Le cinéma norvégien accouche d’un bébé surprenant. Mais pas autant que sa mère.
Allez savoir pourquoi, peut-être à cause d’une époque où les repères sont de moins en moins clairs, le cinéma nous fait une crise de conscience très marquée cet automne. La chose en est même particulièrement incarnée au point de donner lieu à des créatures animées qui se mettent à taper l’incruste dans l’esprit des personnages principaux pour les interroger sur leurs choix de vies. Rien qu’en ce début d’automne, on aura eu droit à une revisite (et bientôt deux, puisqu’après celle de Robert Zemeckis déjà sur Disney +, Guillermo Del Toro donnera la sienne sur Netflix) de Pinocchio et donc de son fameux Jiminy Cricket ou il y a quinze jours Tout le monde aime Jeanne, et son amusante petite voix intérieure qui asticote une trentenaire per-due dans sa dépression. Voilà que débarque aujourd’hui, dans Ninjababy, un bébé par encore né mais déjà très présent dans la tête d’une norvégienne pour lui demander des comptes.
C’est quoi le rapport avec les Ninjas ? Un lien avec les Tortues du même nom ?
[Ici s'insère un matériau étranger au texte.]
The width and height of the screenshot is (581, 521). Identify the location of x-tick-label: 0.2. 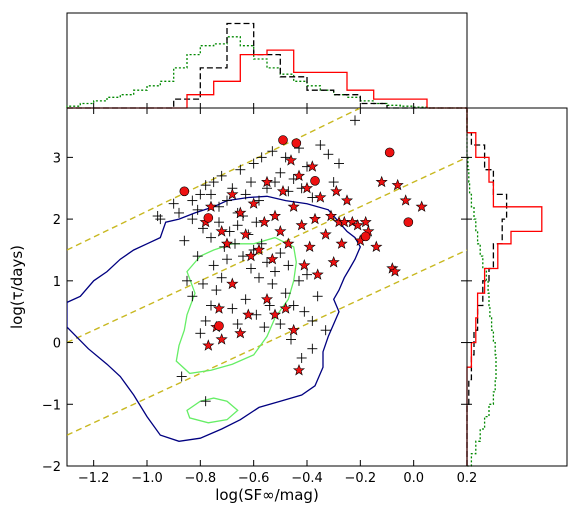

Peut-être si on le voit le film d’Ingvild Sve Flikke comme le récit de quelqu’un qui doit rompre avec sa carapace. Ou simplement par le caractère très bastonneur de Rakel, jeune femme qui se découvre donc sérieusement enceinte qui a envie de mettre tout le monde face à ces contradictions. Car cette vingtenaire fait partie d’une génération de femme qui n’a plus peur de l’ouvrir, de revendiquer droit à la parole ou à la liberté. D’opinion ou de sexualité. Seule chose sur laquelle elle a donc fermé les yeux, un déni de grossesse- donc celui de devenir parent autrement dit coincée par les responsabilités- qui se rappelle donc à elle sous la forme d’un bambin dessiné qui n’a pas la langue dans sa poche amniotique. Il n’est pas anodin que celui-ci soit d’ailleurs un garçon et pas une fille quand ça permet à Ninjababy d’affirmer ne pas être un manifeste d’un néo-féminisme radical anti-mecs, mais plutôt (au vu de personnages masculins tout aussi désorientés que Rakel), une descendance nordique de de Girls ou de Fleabag. Comme ces séries, Ninjababy est décomplexé et hilarant, mais sur-tout touchant par la lucidité avec laquelle cette chronique aborde le bordel existentiel qu’est devenu la vie quotidienne d’aujourd’hui, mais plus encore la justesse avec laquelle ses personnages sont incarnés dans leurs contradictions. Il est du coup alors peut-être normal que ce bébé animé ne soit qu’imaginaire, quand Ninjababy raconte finalement bien plus comment une jeune femme est accouchée malgré elle de sa version adulte, entre regrets de l’insouciance et pleine conscience de qui elle est désormais.